#### What the task requires:
Can you output the lines of the items below as a numbered list, dropping blank lines and leaving the pictures out?

-*-*-

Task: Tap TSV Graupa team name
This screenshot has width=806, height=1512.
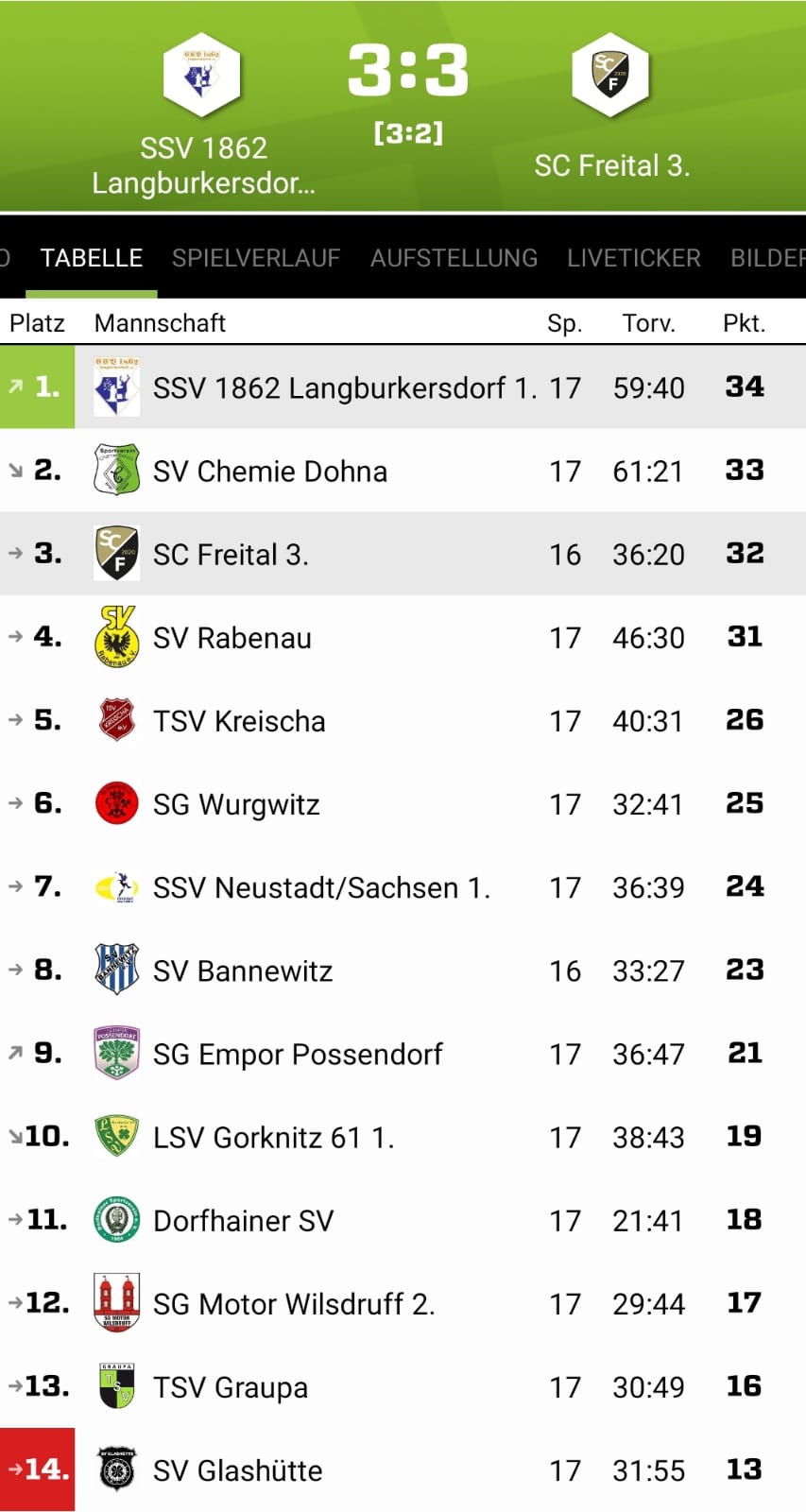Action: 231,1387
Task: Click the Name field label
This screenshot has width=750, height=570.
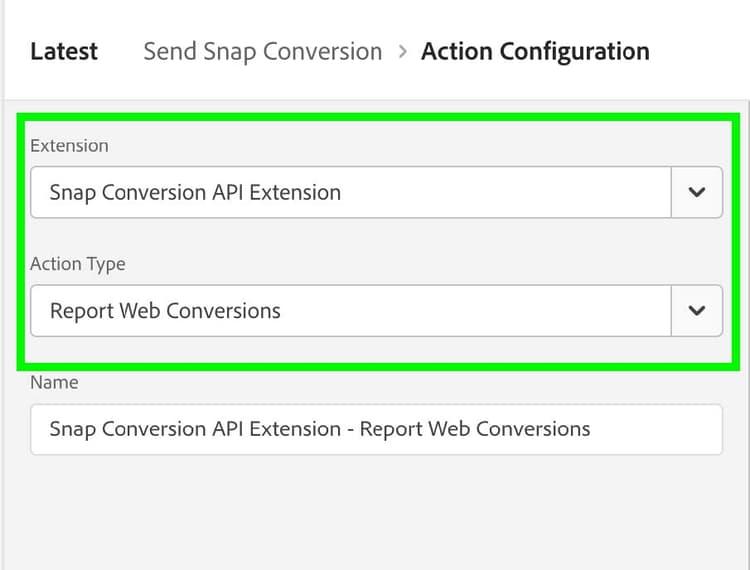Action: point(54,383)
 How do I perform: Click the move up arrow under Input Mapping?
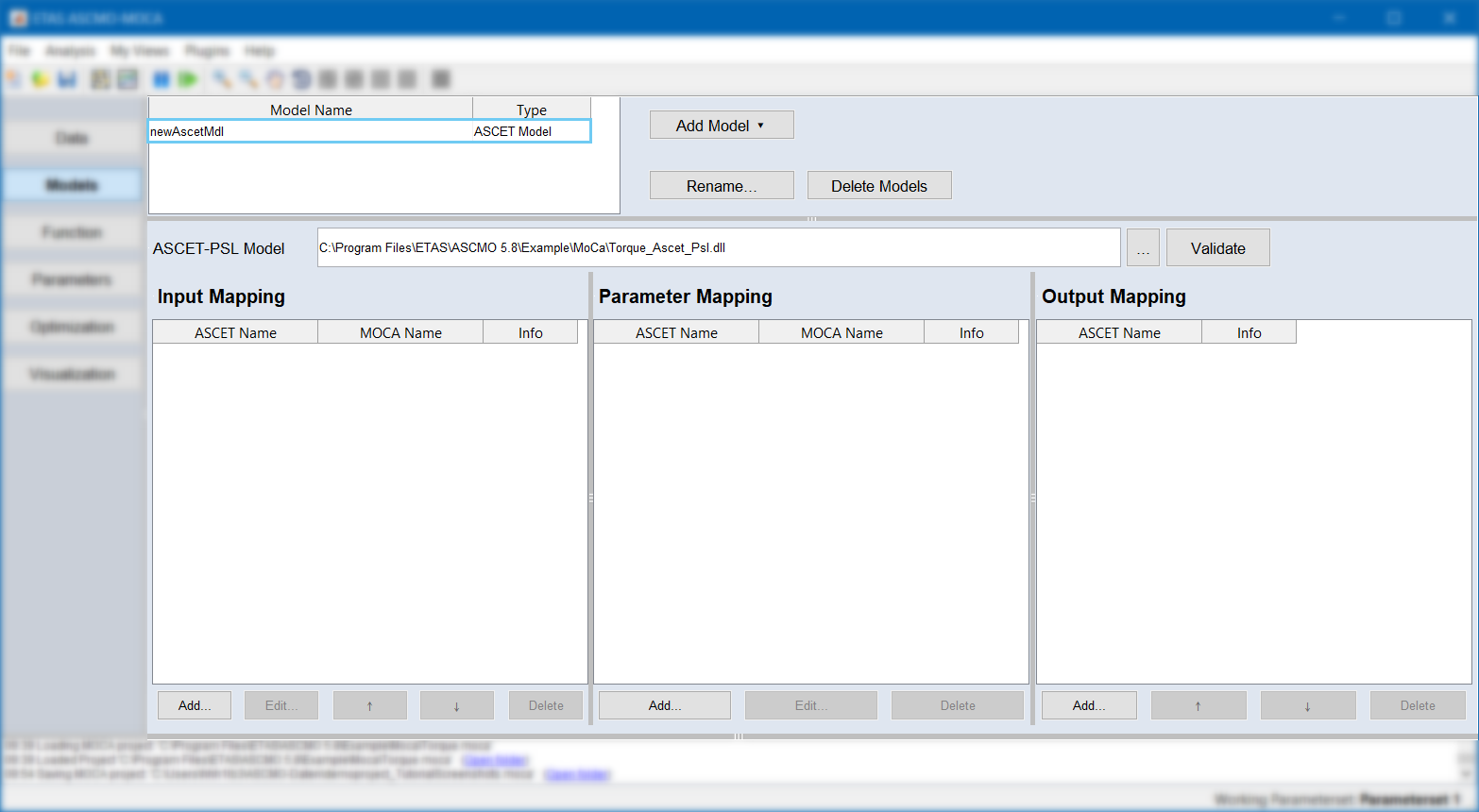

-*-*-

#### Reply to the exercise:
1. Task: Tap TSV Graupa team name
2. This screenshot has width=806, height=1512.
3. Action: 231,1387
4. Task: Click the Name field label
5. This screenshot has width=750, height=570.
6. Action: point(54,383)
7.  How do I perform: Click the move up arrow under Input Mapping?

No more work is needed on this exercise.